Insights into unconventional behaviour of negative capacitance transistor through a physics-based analytical model

Abstract

The present work investigates key attributes of metal–ferroelectric–metal–insulator–semiconductor (MFMIS) cylindrical nanowire (NW) transistor through a physics-based analytical model. The proposed NW MFMIS negative capacitance model is developed by solving the baseline short channel NW model coupled with one-dimensional Landau’s equation while considering the radial dependency of electric field in the ferroelectric, a key feature for NW architecture.
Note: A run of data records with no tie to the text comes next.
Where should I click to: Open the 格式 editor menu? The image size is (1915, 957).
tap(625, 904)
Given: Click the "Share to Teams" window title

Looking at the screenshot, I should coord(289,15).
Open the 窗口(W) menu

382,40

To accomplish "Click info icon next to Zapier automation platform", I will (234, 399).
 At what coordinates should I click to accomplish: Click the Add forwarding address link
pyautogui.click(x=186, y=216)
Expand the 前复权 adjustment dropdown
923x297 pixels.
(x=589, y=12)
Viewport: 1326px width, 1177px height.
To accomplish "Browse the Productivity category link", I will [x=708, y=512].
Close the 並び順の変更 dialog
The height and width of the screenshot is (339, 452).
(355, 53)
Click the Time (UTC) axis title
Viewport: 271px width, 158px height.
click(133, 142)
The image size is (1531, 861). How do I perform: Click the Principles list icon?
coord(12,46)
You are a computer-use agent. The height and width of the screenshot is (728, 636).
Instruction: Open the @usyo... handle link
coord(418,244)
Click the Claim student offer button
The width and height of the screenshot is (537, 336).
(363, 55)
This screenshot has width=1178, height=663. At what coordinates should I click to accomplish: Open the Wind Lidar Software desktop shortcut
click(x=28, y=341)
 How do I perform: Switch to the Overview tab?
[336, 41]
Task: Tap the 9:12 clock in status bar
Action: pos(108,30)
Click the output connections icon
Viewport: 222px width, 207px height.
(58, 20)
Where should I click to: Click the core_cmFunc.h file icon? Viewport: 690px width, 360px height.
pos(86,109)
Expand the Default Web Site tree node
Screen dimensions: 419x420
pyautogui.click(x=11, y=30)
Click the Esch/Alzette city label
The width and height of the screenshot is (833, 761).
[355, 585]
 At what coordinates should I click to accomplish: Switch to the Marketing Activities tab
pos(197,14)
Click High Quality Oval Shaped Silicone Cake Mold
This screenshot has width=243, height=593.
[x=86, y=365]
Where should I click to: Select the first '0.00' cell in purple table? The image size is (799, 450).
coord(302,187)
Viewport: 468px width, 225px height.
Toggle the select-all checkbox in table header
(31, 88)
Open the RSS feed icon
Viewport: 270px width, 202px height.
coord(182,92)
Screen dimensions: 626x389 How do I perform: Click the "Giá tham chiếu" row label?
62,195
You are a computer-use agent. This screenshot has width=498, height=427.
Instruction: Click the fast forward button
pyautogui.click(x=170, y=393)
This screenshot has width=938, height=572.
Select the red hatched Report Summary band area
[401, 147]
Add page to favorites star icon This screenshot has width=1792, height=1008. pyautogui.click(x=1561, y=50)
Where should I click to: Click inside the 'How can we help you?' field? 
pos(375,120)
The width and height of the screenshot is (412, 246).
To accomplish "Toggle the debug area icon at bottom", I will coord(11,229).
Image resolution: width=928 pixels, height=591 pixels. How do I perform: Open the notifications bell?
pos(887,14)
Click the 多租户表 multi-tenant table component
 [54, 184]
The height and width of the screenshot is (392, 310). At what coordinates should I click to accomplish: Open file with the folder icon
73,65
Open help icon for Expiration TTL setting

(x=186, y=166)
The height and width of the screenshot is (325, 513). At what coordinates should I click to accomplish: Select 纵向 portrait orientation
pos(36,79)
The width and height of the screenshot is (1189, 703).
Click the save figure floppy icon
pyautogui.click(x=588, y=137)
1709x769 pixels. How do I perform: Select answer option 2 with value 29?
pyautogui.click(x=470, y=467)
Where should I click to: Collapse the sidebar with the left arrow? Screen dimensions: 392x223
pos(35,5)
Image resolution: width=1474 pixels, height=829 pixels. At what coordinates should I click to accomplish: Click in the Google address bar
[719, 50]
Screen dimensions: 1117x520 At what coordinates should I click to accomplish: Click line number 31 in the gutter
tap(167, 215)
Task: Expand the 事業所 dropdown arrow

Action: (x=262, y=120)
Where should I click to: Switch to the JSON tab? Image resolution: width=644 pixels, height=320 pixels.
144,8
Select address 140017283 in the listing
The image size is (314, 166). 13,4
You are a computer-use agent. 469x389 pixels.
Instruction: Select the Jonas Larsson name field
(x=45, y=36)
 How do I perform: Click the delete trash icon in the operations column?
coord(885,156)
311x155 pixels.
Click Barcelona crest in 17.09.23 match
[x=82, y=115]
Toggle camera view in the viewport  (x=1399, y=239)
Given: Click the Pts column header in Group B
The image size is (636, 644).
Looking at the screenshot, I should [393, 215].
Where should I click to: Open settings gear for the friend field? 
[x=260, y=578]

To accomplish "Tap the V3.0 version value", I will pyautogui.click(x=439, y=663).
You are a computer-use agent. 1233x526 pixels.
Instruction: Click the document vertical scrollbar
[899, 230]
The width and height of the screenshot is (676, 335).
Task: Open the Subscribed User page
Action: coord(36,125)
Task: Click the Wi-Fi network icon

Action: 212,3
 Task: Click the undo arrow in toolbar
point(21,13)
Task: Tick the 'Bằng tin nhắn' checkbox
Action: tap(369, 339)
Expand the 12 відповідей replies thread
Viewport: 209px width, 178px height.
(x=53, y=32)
Contrary to the expected behaviour of a short channel MOSFET, the analytical framework successfully captures the unconventional effects such as an increase in the threshold voltage, lowering of subthreshold swing, and a negative value of drain-induced barrier lowering with gate length downscaling in MFMIS cylindrical NW devices. Also, the impact of ferroelectric thickness, spacer induced polarization charge density, remnant polarization and coercive field on the unconventional short channel effects have been examined. The influence of different ferroelectric materials (Al–HfO2, Gd–HfO2, Y–HfO2, and HZO) on the extent of internal amplification has also been investigated. The developed model provides new insights into the functioning and optimization of NW MFMIS architecture for facilitating hysteresis-free high internal voltage amplification with sub-60 mV/decade swing.